## Exercise aim
Return only the line that contains "The width and height of the screenshot is (461, 461)." and each line after it, through the last line of the data below, copied exactly.
START Raw data
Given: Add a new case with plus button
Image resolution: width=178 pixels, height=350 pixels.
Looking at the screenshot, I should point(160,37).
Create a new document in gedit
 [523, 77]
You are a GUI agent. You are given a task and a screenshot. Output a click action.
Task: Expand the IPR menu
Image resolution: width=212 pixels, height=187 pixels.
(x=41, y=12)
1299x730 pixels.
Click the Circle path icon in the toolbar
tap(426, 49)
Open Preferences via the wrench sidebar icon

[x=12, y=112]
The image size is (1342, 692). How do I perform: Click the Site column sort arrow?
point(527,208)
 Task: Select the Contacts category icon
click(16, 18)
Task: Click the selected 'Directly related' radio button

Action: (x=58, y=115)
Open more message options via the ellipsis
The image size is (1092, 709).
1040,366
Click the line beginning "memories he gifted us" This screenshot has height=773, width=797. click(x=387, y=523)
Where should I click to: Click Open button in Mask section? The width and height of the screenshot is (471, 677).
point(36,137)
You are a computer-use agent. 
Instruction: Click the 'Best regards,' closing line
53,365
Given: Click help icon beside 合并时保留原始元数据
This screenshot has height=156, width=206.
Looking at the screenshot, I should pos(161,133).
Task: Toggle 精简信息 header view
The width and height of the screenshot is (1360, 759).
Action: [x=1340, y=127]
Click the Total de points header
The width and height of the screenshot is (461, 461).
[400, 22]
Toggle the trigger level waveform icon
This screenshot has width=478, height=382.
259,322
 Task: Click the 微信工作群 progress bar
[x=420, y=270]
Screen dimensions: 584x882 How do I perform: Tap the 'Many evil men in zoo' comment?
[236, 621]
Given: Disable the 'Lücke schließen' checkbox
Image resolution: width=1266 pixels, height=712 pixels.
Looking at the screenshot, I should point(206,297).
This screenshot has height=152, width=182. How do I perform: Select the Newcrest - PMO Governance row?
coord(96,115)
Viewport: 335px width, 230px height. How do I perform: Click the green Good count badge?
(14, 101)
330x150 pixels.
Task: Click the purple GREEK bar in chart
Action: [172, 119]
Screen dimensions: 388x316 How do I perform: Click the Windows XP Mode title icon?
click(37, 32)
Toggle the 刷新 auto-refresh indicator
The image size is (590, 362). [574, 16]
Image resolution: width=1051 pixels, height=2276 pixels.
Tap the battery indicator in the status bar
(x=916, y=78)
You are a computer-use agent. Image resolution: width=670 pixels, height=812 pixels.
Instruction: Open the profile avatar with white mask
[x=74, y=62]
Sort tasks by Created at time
END Raw data
## Task result
The width and height of the screenshot is (461, 461).
[400, 22]
Toggle the trigger level waveform icon
This screenshot has width=478, height=382.
259,322
 Task: Click the 微信工作群 progress bar
[x=420, y=270]
Screen dimensions: 584x882 How do I perform: Tap the 'Many evil men in zoo' comment?
[236, 621]
Given: Disable the 'Lücke schließen' checkbox
Image resolution: width=1266 pixels, height=712 pixels.
Looking at the screenshot, I should point(206,297).
This screenshot has height=152, width=182. How do I perform: Select the Newcrest - PMO Governance row?
coord(96,115)
Viewport: 335px width, 230px height. How do I perform: Click the green Good count badge?
(14, 101)
330x150 pixels.
Task: Click the purple GREEK bar in chart
Action: [172, 119]
Screen dimensions: 388x316 How do I perform: Click the Windows XP Mode title icon?
click(37, 32)
Toggle the 刷新 auto-refresh indicator
The image size is (590, 362). [574, 16]
Image resolution: width=1051 pixels, height=2276 pixels.
Tap the battery indicator in the status bar
(x=916, y=78)
You are a computer-use agent. Image resolution: width=670 pixels, height=812 pixels.
Instruction: Open the profile avatar with white mask
[x=74, y=62]
Sort tasks by Created at time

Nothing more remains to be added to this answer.